- **Activity**
In full and without alteration, print the entries that follow.

Saved data entries
· · · ·
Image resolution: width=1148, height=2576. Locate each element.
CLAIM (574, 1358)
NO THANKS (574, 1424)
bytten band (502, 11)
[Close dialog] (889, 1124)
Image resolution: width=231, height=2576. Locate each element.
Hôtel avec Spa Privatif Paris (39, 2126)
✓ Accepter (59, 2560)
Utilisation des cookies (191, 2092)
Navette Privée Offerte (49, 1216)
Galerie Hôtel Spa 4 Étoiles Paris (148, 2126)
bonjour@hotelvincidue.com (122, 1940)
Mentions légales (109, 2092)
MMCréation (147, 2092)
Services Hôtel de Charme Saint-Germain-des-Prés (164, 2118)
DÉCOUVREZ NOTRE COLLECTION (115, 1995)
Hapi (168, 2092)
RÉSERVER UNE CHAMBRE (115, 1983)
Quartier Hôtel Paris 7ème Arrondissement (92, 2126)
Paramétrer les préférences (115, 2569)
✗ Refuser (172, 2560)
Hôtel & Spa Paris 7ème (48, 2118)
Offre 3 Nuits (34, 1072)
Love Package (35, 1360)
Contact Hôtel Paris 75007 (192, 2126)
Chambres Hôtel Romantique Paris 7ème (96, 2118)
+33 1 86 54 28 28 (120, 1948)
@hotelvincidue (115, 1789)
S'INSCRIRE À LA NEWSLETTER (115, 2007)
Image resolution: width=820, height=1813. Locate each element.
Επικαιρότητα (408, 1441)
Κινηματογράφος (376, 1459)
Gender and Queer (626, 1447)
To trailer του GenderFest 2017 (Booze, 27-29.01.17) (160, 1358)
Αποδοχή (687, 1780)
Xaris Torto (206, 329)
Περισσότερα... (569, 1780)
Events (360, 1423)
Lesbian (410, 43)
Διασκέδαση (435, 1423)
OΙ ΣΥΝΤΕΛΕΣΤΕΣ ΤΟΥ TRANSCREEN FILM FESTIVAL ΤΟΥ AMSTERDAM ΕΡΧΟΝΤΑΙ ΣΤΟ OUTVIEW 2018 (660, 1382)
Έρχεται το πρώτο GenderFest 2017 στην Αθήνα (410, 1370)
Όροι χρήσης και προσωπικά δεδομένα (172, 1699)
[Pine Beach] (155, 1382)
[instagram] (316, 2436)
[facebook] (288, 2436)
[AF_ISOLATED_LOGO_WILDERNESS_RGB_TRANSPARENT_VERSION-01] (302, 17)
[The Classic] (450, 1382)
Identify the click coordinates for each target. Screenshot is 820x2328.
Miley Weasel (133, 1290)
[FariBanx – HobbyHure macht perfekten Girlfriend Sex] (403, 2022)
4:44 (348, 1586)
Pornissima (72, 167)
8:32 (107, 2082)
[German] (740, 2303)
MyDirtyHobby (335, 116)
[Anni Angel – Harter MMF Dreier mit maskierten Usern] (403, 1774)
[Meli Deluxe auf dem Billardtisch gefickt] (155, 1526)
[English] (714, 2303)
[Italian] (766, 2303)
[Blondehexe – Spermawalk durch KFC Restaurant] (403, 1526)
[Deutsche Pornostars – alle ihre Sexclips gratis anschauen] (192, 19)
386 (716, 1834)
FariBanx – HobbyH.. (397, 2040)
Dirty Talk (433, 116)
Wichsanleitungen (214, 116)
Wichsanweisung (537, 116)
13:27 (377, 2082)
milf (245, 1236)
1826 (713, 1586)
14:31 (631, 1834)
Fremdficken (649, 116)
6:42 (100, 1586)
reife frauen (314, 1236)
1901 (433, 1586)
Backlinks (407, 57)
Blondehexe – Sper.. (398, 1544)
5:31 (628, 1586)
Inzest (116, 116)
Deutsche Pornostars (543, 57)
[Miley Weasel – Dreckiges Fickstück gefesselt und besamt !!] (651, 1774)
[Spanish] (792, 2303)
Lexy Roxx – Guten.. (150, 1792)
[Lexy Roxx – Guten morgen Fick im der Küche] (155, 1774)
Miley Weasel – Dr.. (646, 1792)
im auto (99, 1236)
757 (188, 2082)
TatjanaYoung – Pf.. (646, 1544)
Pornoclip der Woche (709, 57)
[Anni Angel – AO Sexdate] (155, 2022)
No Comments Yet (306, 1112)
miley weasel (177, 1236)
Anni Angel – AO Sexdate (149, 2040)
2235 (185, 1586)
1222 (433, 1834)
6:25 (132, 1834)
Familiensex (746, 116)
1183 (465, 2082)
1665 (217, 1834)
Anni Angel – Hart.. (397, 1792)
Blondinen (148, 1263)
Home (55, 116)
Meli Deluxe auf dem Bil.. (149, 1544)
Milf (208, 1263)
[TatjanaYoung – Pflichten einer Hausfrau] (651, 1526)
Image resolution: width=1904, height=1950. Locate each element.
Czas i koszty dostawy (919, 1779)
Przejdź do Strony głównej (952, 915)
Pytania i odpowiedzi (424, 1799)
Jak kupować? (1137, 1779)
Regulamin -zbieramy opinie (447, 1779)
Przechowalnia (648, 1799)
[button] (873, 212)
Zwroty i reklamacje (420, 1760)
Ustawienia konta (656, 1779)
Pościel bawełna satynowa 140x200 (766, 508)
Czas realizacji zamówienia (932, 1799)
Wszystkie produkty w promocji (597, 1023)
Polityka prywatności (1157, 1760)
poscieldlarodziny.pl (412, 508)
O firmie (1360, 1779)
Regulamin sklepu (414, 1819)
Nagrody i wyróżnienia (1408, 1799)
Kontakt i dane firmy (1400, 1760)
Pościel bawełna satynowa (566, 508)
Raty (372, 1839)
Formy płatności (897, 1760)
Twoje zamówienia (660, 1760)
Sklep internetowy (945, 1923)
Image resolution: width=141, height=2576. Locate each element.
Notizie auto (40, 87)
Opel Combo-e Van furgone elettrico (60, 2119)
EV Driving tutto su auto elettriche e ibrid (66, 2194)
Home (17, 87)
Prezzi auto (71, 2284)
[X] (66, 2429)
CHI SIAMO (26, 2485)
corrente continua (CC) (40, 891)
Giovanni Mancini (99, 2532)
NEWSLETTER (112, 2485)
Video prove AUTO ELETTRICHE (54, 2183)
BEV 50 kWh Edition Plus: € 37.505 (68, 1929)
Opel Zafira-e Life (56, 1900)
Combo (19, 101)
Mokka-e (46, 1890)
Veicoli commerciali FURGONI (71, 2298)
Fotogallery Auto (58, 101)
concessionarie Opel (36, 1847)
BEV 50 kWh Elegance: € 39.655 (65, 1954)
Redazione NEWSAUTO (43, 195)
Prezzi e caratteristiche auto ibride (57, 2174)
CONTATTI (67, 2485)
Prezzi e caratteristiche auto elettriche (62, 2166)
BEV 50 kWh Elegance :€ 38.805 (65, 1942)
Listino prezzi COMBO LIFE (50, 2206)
· · · ·
- **Response to the task**
Image resolution: width=1148, height=2576. Locate each element.
CLAIM (574, 1358)
NO THANKS (574, 1424)
bytten band (502, 11)
[Close dialog] (889, 1124)
Image resolution: width=231, height=2576. Locate each element.
Hôtel avec Spa Privatif Paris (39, 2126)
✓ Accepter (59, 2560)
Utilisation des cookies (191, 2092)
Navette Privée Offerte (49, 1216)
Galerie Hôtel Spa 4 Étoiles Paris (148, 2126)
bonjour@hotelvincidue.com (122, 1940)
Mentions légales (109, 2092)
MMCréation (147, 2092)
Services Hôtel de Charme Saint-Germain-des-Prés (164, 2118)
DÉCOUVREZ NOTRE COLLECTION (115, 1995)
Hapi (168, 2092)
RÉSERVER UNE CHAMBRE (115, 1983)
Quartier Hôtel Paris 7ème Arrondissement (92, 2126)
Paramétrer les préférences (115, 2569)
✗ Refuser (172, 2560)
Hôtel & Spa Paris 7ème (48, 2118)
Offre 3 Nuits (34, 1072)
Love Package (35, 1360)
Contact Hôtel Paris 75007 (192, 2126)
Chambres Hôtel Romantique Paris 7ème (96, 2118)
+33 1 86 54 28 28 (120, 1948)
@hotelvincidue (115, 1789)
S'INSCRIRE À LA NEWSLETTER (115, 2007)
Image resolution: width=820, height=1813. Locate each element.
Επικαιρότητα (408, 1441)
Κινηματογράφος (376, 1459)
Gender and Queer (626, 1447)
To trailer του GenderFest 2017 (Booze, 27-29.01.17) (160, 1358)
Αποδοχή (687, 1780)
Xaris Torto (206, 329)
Περισσότερα... (569, 1780)
Events (360, 1423)
Lesbian (410, 43)
Διασκέδαση (435, 1423)
OΙ ΣΥΝΤΕΛΕΣΤΕΣ ΤΟΥ TRANSCREEN FILM FESTIVAL ΤΟΥ AMSTERDAM ΕΡΧΟΝΤΑΙ ΣΤΟ OUTVIEW 2018 (660, 1382)
Έρχεται το πρώτο GenderFest 2017 στην Αθήνα (410, 1370)
Όροι χρήσης και προσωπικά δεδομένα (172, 1699)
[Pine Beach] (155, 1382)
[instagram] (316, 2436)
[facebook] (288, 2436)
[AF_ISOLATED_LOGO_WILDERNESS_RGB_TRANSPARENT_VERSION-01] (302, 17)
[The Classic] (450, 1382)
Identify the click coordinates for each target. Screenshot is 820x2328.
Miley Weasel (133, 1290)
[FariBanx – HobbyHure macht perfekten Girlfriend Sex] (403, 2022)
4:44 (348, 1586)
Pornissima (72, 167)
8:32 (107, 2082)
[German] (740, 2303)
MyDirtyHobby (335, 116)
[Anni Angel – Harter MMF Dreier mit maskierten Usern] (403, 1774)
[Meli Deluxe auf dem Billardtisch gefickt] (155, 1526)
[English] (714, 2303)
[Italian] (766, 2303)
[Blondehexe – Spermawalk durch KFC Restaurant] (403, 1526)
[Deutsche Pornostars – alle ihre Sexclips gratis anschauen] (192, 19)
386 (716, 1834)
FariBanx – HobbyH.. (397, 2040)
Dirty Talk (433, 116)
Wichsanleitungen (214, 116)
Wichsanweisung (537, 116)
13:27 (377, 2082)
milf (245, 1236)
1826 (713, 1586)
14:31 (631, 1834)
Fremdficken (649, 116)
6:42 (100, 1586)
reife frauen (314, 1236)
1901 (433, 1586)
Backlinks (407, 57)
Blondehexe – Sper.. (398, 1544)
5:31 (628, 1586)
Inzest (116, 116)
Deutsche Pornostars (543, 57)
[Miley Weasel – Dreckiges Fickstück gefesselt und besamt !!] (651, 1774)
[Spanish] (792, 2303)
Lexy Roxx – Guten.. (150, 1792)
[Lexy Roxx – Guten morgen Fick im der Küche] (155, 1774)
Miley Weasel – Dr.. (646, 1792)
im auto (99, 1236)
757 (188, 2082)
TatjanaYoung – Pf.. (646, 1544)
Pornoclip der Woche (709, 57)
[Anni Angel – AO Sexdate] (155, 2022)
No Comments Yet (306, 1112)
miley weasel (177, 1236)
Anni Angel – AO Sexdate (149, 2040)
2235 (185, 1586)
1222 (433, 1834)
6:25 (132, 1834)
Familiensex (746, 116)
1183 (465, 2082)
1665 (217, 1834)
Anni Angel – Hart.. (397, 1792)
Blondinen (148, 1263)
Home (55, 116)
Meli Deluxe auf dem Bil.. (149, 1544)
Milf (208, 1263)
[TatjanaYoung – Pflichten einer Hausfrau] (651, 1526)
Image resolution: width=1904, height=1950. Locate each element.
Czas i koszty dostawy (919, 1779)
Przejdź do Strony głównej (952, 915)
Pytania i odpowiedzi (424, 1799)
Jak kupować? (1137, 1779)
Regulamin -zbieramy opinie (447, 1779)
Przechowalnia (648, 1799)
[button] (873, 212)
Zwroty i reklamacje (420, 1760)
Ustawienia konta (656, 1779)
Pościel bawełna satynowa 140x200 (766, 508)
Czas realizacji zamówienia (932, 1799)
Wszystkie produkty w promocji (597, 1023)
Polityka prywatności (1157, 1760)
poscieldlarodziny.pl (412, 508)
O firmie (1360, 1779)
Regulamin sklepu (414, 1819)
Nagrody i wyróżnienia (1408, 1799)
Kontakt i dane firmy (1400, 1760)
Pościel bawełna satynowa (566, 508)
Raty (372, 1839)
Formy płatności (897, 1760)
Twoje zamówienia (660, 1760)
Sklep internetowy (945, 1923)
Image resolution: width=141, height=2576. Locate each element.
Notizie auto (40, 87)
Opel Combo-e Van furgone elettrico (60, 2119)
EV Driving tutto su auto elettriche e ibrid (66, 2194)
Home (17, 87)
Prezzi auto (71, 2284)
[X] (66, 2429)
CHI SIAMO (26, 2485)
corrente continua (CC) (40, 891)
Giovanni Mancini (99, 2532)
NEWSLETTER (112, 2485)
Video prove AUTO ELETTRICHE (54, 2183)
BEV 50 kWh Edition Plus: € 37.505 (68, 1929)
Opel Zafira-e Life (56, 1900)
Combo (19, 101)
Mokka-e (46, 1890)
Veicoli commerciali FURGONI (71, 2298)
Fotogallery Auto (58, 101)
concessionarie Opel (36, 1847)
BEV 50 kWh Elegance: € 39.655 (65, 1954)
Redazione NEWSAUTO (43, 195)
Prezzi e caratteristiche auto ibride (57, 2174)
CONTATTI (67, 2485)
Prezzi e caratteristiche auto elettriche (62, 2166)
BEV 50 kWh Elegance :€ 38.805 (65, 1942)
Listino prezzi COMBO LIFE (50, 2206)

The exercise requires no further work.